- _Exercise goal_:
Starting at the line that contains "Task: Go to the Profile tab" and stopping at the line that contains "Screen dimensions: 747x560", restate each line of the records below exactly. Omit the pictures.

- _Source data_:
---------------

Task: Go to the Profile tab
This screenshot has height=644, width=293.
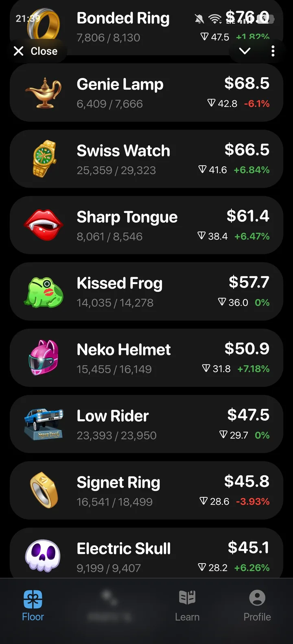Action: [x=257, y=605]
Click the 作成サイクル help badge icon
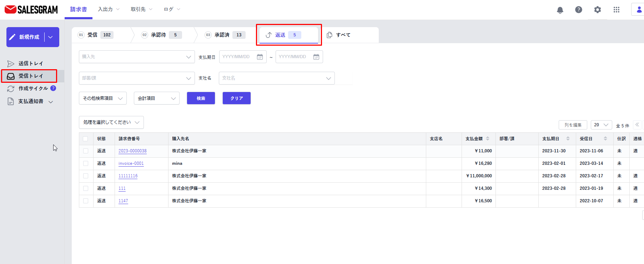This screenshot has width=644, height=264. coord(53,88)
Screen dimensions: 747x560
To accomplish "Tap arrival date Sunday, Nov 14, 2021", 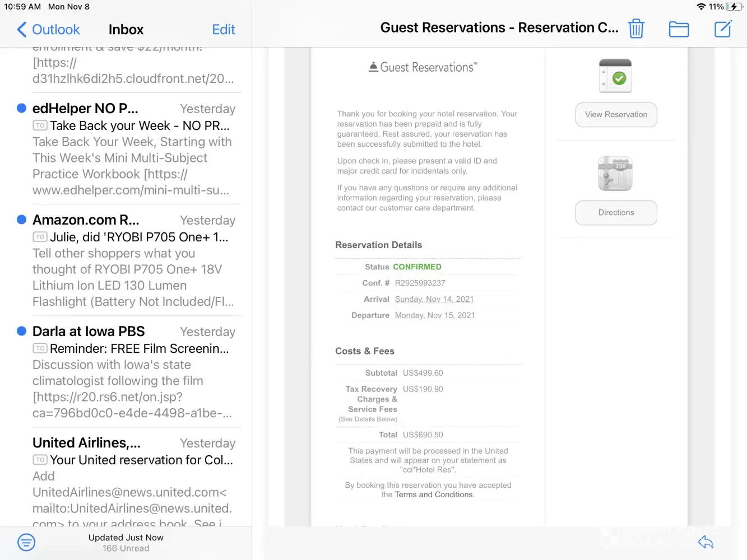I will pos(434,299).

---------------

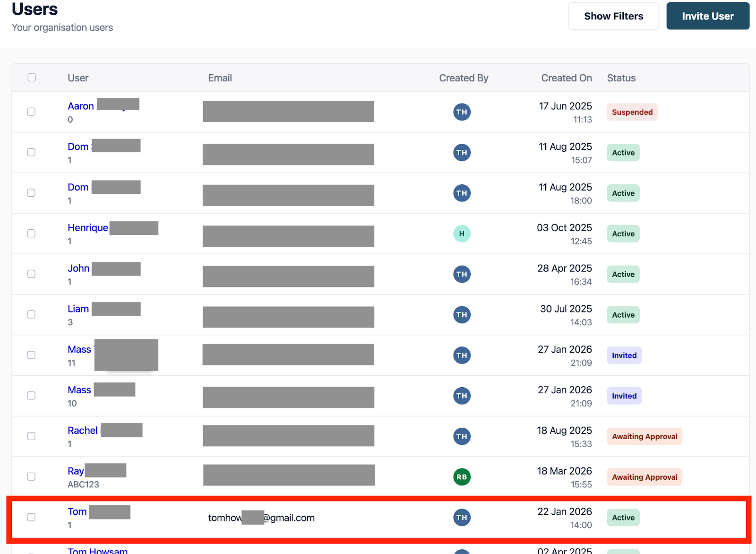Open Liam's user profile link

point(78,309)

---------------

- _Written answer_:
Task: Go to the Profile tab
This screenshot has height=644, width=293.
Action: [x=257, y=605]
Click the 作成サイクル help badge icon
This screenshot has width=644, height=264. coord(53,88)
Screen dimensions: 747x560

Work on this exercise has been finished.